##### Provided entries #####

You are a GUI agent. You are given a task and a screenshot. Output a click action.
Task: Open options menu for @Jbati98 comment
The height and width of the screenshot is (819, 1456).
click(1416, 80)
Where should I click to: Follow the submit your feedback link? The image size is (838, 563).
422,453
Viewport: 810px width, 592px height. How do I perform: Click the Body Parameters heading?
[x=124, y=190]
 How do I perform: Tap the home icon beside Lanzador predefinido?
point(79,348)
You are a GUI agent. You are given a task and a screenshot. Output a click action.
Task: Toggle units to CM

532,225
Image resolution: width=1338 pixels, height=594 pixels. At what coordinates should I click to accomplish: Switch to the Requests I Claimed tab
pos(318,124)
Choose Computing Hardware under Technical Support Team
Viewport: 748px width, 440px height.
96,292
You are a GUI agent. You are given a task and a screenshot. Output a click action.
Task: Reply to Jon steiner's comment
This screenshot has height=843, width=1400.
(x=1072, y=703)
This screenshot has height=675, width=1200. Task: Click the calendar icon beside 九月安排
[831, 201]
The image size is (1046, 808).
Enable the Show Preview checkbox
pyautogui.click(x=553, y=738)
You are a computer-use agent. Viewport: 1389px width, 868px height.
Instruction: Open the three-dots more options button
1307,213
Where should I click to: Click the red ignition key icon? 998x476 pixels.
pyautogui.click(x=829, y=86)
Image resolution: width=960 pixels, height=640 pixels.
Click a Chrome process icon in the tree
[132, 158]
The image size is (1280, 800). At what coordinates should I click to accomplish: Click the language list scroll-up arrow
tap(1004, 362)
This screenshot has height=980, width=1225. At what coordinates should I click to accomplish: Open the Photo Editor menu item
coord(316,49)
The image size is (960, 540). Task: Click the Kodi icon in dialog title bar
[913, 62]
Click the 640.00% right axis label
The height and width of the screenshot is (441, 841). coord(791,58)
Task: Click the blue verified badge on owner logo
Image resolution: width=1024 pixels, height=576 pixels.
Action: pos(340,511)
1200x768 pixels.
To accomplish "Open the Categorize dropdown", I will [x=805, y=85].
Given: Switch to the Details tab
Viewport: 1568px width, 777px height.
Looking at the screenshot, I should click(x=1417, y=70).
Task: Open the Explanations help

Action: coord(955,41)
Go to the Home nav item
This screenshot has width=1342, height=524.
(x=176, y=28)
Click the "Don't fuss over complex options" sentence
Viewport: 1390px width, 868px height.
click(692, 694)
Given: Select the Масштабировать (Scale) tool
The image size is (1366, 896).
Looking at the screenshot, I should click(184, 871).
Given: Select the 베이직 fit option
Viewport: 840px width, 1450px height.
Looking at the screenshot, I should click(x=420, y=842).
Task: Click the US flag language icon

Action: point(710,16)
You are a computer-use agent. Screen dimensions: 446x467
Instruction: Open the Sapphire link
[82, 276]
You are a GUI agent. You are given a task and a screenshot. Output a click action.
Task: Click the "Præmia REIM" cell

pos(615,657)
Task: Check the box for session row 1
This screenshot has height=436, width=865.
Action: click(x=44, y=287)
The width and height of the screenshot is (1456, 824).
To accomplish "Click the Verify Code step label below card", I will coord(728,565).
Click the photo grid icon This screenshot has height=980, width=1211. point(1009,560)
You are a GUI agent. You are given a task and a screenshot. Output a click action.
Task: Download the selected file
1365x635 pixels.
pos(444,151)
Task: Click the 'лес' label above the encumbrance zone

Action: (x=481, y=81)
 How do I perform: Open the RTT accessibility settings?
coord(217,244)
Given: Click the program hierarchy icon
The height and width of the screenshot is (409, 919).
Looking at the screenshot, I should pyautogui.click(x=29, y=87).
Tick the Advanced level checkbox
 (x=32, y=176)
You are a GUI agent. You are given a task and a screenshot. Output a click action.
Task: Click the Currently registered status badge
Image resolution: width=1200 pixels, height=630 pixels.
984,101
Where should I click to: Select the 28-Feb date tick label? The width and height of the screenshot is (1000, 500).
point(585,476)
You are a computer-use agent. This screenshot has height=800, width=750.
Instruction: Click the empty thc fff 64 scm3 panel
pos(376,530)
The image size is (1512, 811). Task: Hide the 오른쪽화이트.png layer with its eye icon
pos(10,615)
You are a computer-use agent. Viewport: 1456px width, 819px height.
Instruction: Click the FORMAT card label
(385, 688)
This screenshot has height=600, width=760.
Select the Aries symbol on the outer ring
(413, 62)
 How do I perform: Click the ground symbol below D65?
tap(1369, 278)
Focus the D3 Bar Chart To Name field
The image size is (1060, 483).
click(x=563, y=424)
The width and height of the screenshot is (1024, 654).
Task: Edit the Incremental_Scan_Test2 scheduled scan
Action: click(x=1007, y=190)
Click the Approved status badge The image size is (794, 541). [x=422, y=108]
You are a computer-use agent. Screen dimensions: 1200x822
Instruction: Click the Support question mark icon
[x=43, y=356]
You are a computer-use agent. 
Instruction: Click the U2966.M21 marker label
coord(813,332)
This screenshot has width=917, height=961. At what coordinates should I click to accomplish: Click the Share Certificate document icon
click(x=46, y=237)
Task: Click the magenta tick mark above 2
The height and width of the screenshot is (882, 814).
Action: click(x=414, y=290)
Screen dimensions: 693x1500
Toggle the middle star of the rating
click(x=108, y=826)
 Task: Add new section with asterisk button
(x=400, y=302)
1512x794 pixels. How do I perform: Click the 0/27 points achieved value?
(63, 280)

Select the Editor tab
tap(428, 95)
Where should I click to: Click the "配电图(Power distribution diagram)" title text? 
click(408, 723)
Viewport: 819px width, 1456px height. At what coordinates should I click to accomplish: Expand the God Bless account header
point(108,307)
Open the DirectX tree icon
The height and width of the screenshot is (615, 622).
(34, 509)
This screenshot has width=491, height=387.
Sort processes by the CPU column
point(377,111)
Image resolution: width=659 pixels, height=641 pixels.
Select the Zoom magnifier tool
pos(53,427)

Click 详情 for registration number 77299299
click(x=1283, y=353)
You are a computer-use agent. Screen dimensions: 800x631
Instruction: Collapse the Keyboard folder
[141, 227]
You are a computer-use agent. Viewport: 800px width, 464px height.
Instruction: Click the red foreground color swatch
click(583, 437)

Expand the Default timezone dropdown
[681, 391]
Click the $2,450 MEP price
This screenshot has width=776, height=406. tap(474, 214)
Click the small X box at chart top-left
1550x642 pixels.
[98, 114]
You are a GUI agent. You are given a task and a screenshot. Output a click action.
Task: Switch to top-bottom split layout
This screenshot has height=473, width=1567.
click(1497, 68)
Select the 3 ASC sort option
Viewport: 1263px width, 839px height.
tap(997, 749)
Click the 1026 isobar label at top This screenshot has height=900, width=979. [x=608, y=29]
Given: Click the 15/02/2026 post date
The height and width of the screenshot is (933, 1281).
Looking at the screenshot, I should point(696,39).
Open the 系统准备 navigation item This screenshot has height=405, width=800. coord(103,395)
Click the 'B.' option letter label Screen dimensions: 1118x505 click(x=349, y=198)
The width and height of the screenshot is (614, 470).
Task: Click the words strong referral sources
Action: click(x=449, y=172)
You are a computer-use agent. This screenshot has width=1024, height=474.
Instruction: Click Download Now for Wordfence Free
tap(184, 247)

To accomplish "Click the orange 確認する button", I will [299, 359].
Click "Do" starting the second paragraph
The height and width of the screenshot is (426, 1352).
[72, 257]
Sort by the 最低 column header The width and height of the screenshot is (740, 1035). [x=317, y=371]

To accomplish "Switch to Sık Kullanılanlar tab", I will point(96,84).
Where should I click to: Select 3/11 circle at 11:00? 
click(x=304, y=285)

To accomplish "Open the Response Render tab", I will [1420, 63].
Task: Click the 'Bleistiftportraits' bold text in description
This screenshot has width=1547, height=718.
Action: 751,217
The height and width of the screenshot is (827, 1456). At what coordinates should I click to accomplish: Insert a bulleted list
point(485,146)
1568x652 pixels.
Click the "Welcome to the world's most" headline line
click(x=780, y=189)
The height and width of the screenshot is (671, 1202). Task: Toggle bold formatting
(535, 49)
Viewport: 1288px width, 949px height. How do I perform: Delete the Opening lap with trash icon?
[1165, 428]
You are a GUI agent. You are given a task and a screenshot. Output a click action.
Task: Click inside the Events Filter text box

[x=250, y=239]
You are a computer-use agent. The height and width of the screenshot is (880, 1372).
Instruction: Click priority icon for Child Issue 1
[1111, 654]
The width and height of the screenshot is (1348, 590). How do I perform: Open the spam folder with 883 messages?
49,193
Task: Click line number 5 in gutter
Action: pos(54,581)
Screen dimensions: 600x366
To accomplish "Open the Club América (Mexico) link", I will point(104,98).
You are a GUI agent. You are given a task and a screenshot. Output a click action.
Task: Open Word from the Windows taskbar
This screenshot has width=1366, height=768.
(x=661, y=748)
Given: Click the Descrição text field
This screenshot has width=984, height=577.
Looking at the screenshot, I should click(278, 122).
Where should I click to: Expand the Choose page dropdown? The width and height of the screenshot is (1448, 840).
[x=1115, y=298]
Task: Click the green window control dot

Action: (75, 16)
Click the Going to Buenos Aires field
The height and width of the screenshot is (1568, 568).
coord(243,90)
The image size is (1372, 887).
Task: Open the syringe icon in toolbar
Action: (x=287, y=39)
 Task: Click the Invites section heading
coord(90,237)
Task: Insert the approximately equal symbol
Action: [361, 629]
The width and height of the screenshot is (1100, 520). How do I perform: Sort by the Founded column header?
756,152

#####

Problem to solve >> Copy each line of the preceding data that contains the string "status".

Solution to this exercise >>
Task: Click the Currently registered status badge
Click the Approved status badge The image size is (794, 541). [x=422, y=108]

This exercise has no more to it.